[HOW TO COMPLETE THIS TASK]
Please copy each line from the entries that contains the string "More".

*** Opening MATERIAL SUPPLIED ***

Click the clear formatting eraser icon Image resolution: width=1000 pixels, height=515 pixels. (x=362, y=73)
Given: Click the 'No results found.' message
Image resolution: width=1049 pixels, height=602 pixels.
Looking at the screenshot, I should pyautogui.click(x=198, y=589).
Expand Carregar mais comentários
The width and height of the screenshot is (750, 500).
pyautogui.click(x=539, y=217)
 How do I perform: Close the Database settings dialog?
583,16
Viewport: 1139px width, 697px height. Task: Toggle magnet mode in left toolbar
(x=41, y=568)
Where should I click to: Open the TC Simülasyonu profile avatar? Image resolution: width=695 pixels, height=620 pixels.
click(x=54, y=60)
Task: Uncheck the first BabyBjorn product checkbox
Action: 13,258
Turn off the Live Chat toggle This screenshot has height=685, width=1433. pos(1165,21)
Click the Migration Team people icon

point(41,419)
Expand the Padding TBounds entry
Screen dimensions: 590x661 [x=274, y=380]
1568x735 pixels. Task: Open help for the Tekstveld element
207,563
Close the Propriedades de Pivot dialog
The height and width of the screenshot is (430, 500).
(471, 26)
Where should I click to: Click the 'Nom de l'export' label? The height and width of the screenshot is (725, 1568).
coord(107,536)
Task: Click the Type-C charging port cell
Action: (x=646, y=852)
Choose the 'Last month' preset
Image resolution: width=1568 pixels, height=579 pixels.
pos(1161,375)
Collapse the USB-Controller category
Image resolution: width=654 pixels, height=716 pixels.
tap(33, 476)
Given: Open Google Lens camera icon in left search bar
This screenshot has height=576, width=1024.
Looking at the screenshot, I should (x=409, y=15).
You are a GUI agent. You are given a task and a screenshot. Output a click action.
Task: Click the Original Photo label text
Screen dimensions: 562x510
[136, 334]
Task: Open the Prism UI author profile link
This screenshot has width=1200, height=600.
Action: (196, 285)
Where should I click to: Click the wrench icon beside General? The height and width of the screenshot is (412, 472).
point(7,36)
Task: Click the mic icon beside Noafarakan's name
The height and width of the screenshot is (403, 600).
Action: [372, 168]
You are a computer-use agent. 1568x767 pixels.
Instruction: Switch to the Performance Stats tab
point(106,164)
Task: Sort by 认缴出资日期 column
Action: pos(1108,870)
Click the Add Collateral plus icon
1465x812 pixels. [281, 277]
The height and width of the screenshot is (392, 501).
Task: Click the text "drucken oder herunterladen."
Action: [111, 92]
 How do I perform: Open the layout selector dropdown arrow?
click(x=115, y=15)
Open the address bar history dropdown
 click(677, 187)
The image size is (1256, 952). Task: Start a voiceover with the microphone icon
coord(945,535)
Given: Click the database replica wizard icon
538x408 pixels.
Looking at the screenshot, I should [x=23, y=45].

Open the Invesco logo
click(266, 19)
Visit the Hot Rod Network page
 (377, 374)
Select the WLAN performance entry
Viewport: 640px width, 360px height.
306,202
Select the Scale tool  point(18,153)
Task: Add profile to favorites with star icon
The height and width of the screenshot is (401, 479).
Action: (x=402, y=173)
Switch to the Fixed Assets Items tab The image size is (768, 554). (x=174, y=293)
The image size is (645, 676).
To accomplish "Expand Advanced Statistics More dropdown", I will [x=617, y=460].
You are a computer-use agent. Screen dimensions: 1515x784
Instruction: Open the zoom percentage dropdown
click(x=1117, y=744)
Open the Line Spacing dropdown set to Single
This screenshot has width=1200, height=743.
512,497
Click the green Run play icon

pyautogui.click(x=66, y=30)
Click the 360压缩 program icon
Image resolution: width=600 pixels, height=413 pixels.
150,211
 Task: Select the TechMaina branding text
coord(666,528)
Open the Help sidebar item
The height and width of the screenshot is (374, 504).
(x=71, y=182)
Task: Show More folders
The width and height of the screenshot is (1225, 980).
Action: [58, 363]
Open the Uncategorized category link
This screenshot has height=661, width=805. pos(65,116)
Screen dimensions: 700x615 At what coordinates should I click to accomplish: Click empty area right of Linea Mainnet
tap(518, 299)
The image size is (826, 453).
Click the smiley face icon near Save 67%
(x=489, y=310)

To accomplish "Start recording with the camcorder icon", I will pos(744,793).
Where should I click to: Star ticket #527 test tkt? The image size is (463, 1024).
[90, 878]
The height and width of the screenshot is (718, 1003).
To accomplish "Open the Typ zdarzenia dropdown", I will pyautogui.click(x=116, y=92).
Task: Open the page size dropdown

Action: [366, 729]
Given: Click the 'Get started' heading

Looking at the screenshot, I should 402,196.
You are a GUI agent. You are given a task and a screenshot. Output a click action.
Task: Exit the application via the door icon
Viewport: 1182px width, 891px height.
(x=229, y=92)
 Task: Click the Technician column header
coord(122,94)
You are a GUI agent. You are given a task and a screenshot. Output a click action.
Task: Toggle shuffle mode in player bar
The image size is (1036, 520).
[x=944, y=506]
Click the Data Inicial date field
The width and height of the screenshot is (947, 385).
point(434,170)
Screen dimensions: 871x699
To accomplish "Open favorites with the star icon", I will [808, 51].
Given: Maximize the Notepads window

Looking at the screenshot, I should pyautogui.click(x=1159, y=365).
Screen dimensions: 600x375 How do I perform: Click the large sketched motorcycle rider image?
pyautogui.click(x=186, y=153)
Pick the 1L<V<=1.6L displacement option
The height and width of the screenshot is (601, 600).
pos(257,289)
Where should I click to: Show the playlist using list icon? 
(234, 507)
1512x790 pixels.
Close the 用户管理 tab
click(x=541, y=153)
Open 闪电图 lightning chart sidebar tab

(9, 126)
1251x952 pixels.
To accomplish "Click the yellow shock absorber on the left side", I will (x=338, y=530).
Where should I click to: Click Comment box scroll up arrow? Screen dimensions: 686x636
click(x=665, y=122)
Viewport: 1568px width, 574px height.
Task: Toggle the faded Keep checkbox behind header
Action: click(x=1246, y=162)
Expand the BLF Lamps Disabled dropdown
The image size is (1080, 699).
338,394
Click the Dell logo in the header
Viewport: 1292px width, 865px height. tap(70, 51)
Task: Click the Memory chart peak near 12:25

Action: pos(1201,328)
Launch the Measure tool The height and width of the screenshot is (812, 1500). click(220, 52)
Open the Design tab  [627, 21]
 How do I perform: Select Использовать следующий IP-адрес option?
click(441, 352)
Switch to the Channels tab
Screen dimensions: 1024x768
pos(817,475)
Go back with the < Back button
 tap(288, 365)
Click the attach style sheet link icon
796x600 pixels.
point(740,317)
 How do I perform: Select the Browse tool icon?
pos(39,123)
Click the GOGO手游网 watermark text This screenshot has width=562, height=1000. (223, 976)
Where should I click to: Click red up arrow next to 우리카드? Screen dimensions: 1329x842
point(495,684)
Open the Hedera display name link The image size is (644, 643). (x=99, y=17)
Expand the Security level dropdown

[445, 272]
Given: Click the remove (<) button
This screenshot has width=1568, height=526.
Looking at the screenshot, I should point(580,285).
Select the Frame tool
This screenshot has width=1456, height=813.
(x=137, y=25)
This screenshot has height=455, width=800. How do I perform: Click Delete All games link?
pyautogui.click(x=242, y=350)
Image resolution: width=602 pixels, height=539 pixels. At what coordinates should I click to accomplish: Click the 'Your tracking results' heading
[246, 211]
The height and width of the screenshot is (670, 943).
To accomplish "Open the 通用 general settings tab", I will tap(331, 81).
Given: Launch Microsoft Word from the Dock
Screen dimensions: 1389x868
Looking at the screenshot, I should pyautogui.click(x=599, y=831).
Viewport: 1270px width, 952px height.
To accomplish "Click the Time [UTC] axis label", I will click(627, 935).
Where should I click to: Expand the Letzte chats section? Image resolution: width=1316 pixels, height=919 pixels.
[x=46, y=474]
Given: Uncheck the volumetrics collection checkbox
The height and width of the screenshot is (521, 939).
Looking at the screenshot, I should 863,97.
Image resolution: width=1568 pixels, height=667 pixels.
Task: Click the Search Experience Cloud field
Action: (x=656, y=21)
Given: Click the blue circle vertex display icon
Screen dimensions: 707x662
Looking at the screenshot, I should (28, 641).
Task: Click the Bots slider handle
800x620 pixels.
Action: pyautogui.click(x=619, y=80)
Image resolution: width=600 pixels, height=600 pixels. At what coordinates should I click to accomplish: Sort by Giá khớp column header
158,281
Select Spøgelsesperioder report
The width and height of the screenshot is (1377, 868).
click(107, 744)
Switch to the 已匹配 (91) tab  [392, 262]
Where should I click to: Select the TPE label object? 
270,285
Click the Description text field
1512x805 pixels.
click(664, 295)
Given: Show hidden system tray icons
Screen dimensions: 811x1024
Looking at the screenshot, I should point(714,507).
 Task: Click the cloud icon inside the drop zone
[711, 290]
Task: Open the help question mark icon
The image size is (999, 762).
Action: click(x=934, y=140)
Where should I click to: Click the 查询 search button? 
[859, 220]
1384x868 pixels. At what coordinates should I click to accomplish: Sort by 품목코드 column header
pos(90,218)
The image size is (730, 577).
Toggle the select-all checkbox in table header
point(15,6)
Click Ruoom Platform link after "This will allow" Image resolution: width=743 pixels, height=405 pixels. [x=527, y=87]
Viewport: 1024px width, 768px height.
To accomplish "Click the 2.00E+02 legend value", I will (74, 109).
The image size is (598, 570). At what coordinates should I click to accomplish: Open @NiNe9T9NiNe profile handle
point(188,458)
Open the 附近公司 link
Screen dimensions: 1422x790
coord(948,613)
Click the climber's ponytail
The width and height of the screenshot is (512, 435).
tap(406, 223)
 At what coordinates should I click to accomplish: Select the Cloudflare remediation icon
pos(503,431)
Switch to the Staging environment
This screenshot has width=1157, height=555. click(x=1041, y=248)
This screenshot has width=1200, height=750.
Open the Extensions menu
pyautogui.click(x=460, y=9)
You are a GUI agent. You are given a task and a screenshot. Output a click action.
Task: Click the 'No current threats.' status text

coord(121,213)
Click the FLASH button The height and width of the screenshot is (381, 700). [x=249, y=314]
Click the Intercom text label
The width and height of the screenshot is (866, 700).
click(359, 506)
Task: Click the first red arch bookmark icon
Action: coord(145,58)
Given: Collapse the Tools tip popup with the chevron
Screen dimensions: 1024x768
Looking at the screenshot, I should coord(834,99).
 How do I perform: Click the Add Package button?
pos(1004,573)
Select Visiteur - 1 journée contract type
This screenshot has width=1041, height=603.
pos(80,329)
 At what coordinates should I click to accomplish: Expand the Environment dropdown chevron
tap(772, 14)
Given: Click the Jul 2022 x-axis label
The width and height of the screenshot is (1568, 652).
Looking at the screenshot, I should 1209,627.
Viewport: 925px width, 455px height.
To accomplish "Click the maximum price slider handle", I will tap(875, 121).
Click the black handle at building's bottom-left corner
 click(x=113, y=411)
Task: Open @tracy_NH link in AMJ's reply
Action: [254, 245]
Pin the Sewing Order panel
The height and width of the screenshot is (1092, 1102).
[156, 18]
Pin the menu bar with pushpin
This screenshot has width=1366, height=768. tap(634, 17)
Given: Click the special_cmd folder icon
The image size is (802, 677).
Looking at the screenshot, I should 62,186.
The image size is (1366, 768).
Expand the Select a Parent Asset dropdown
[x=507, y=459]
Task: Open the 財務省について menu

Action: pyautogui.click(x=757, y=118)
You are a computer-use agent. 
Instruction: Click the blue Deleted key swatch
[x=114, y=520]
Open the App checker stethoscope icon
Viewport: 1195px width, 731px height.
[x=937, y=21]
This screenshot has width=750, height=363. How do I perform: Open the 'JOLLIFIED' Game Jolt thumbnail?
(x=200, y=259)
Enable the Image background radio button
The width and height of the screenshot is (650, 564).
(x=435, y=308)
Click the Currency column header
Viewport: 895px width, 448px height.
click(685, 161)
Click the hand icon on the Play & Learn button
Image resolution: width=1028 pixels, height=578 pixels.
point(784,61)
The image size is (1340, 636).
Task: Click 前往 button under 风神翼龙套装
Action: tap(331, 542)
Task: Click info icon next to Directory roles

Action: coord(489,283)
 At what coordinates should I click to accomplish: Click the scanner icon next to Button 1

*** Closing MATERIAL SUPPLIED ***

[YOUR SOLUTION]
To accomplish "Expand Advanced Statistics More dropdown", I will [x=617, y=460].
Task: Show More folders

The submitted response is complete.